** PROBLEM DETAILS **
From the entries below, please output exactly the lines starting at the one containing "menghemat listrik (441, 1299)" and ending at the one containing "kesehatan (295, 2428)", both included.

(Collected data entries)
□ □ □ □ □ □ □

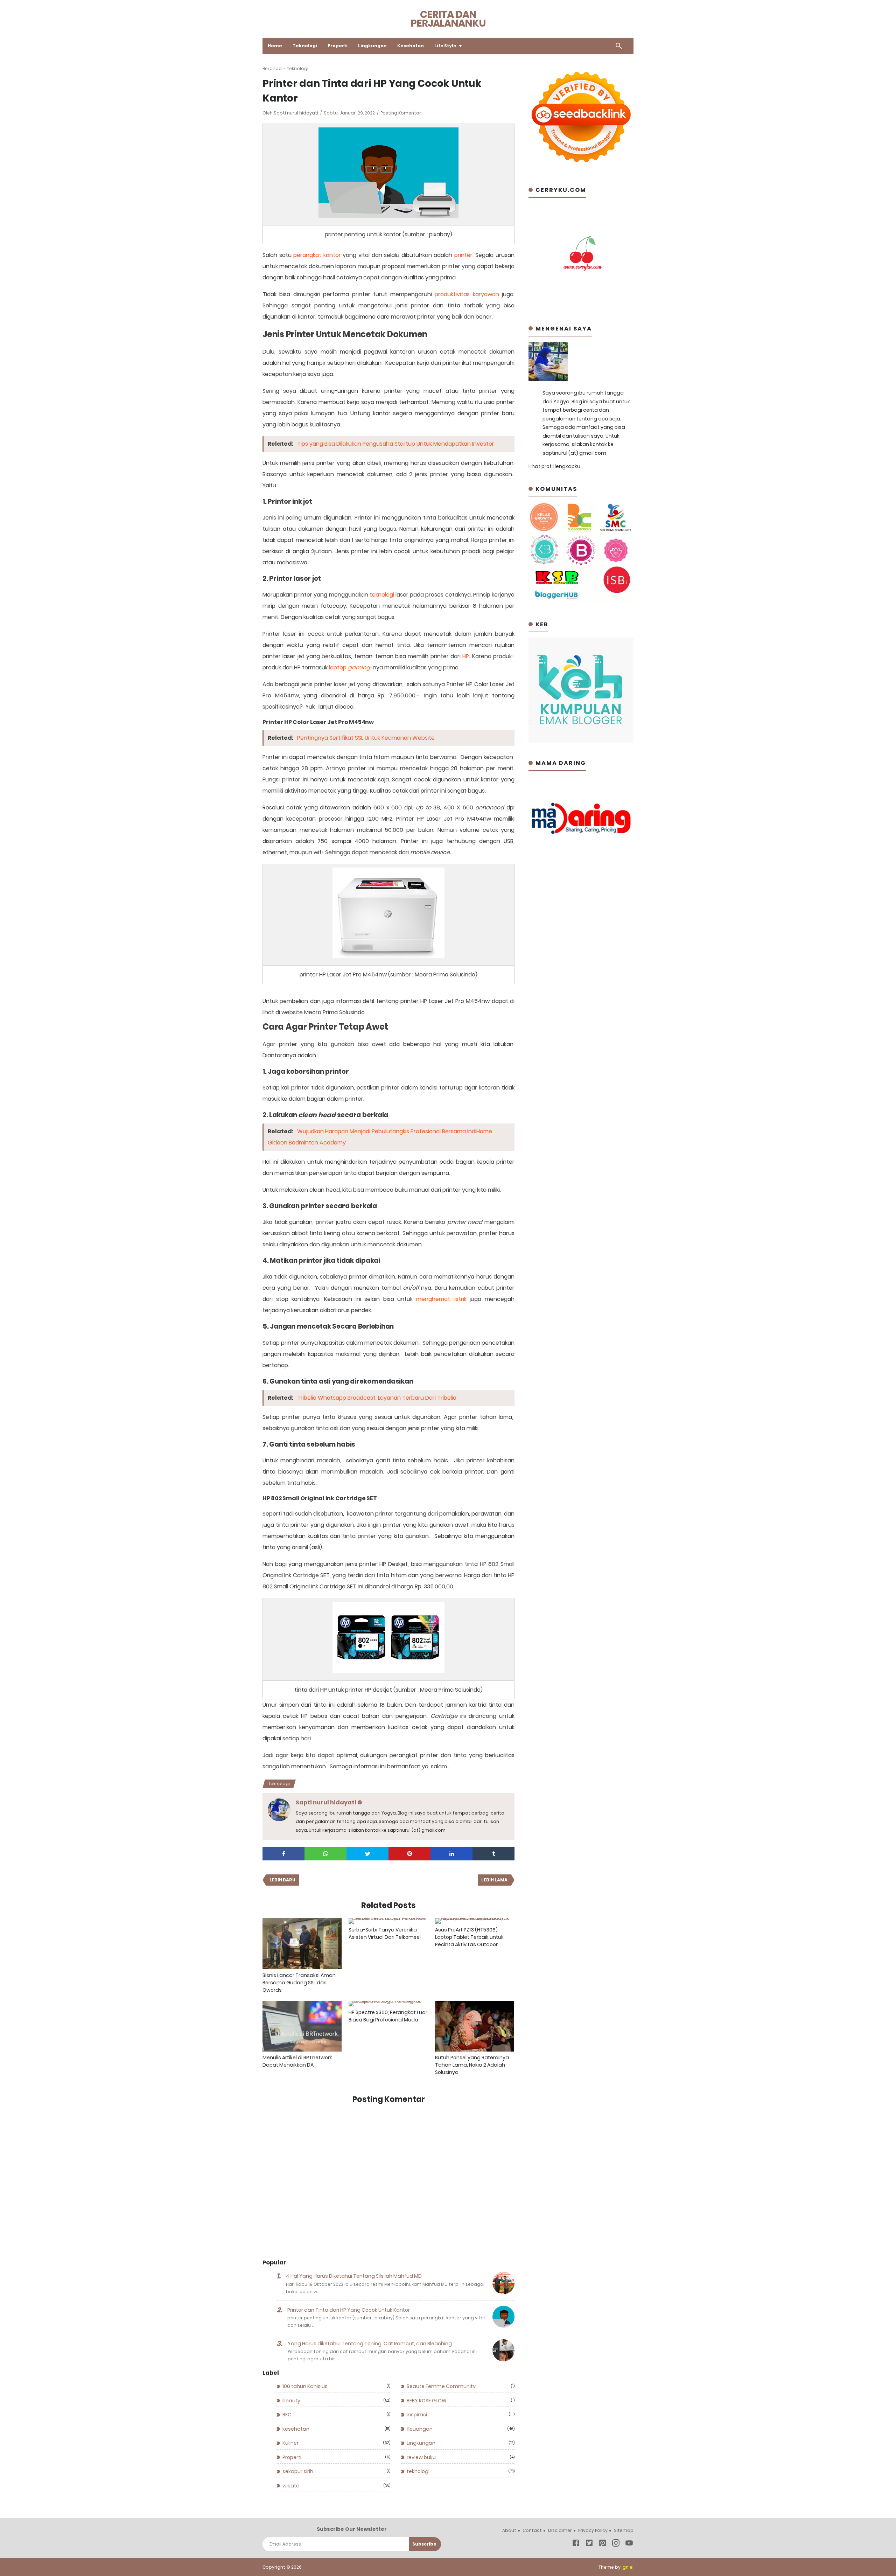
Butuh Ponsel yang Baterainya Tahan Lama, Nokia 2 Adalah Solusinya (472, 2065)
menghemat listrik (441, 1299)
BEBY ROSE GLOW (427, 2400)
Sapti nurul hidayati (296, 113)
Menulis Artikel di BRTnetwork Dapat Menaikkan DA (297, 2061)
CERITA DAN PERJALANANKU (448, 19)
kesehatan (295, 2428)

□ □ □ □ □ □ □

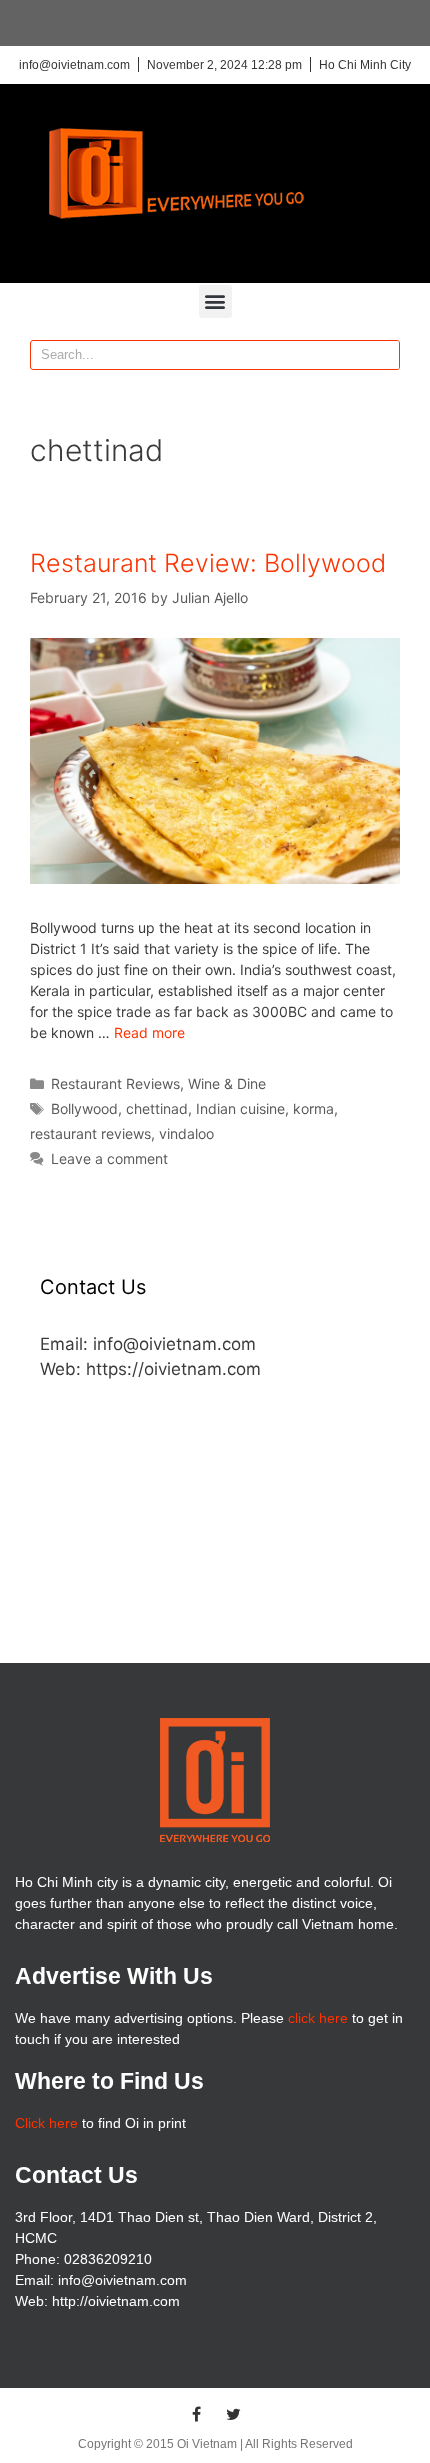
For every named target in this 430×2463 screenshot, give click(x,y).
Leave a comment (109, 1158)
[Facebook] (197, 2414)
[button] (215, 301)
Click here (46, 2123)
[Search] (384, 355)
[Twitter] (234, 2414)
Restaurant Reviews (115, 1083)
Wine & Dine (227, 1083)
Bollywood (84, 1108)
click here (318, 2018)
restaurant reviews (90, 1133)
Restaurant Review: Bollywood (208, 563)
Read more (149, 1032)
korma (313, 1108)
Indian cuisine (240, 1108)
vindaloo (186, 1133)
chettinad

□ □ □ □ □ □ □

** ANSWER TO THE EXERCISE **
menghemat listrik (441, 1299)
BEBY ROSE GLOW (427, 2400)
Sapti nurul hidayati (296, 113)
Menulis Artikel di BRTnetwork Dapat Menaikkan DA (297, 2061)
CERITA DAN PERJALANANKU (448, 19)
kesehatan (295, 2428)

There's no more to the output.